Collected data
╔══

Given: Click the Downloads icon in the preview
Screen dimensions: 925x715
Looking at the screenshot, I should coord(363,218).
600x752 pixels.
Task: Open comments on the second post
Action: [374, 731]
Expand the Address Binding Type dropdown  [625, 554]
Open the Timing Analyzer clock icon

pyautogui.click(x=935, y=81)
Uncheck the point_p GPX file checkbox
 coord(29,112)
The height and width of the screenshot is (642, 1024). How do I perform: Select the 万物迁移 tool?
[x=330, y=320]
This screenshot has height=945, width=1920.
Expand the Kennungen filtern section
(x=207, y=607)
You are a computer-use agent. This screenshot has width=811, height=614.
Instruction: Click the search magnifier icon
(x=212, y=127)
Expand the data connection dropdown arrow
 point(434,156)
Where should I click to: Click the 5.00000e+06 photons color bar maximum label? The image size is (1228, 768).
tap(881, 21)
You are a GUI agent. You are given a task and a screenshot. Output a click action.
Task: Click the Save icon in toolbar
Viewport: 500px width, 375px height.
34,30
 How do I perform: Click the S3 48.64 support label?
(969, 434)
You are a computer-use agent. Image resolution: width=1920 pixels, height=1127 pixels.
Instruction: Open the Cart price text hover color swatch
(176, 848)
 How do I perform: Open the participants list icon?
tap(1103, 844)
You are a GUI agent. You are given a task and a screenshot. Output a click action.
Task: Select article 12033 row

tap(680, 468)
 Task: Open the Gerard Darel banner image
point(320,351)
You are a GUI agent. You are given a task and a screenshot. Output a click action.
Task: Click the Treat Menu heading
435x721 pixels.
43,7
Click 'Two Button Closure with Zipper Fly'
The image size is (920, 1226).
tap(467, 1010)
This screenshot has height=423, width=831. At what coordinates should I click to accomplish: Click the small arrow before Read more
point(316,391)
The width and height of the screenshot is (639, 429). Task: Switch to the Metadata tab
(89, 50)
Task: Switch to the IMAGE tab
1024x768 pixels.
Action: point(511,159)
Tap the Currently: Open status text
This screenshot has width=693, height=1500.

╚══

# Exercise aim
The lines to copy run from the one containing "The width and" through the last line above. Copy them exactly and include nothing else.

# Solution below
The width and height of the screenshot is (639, 429). Task: Switch to the Metadata tab
(89, 50)
Task: Switch to the IMAGE tab
1024x768 pixels.
Action: point(511,159)
Tap the Currently: Open status text
This screenshot has width=693, height=1500.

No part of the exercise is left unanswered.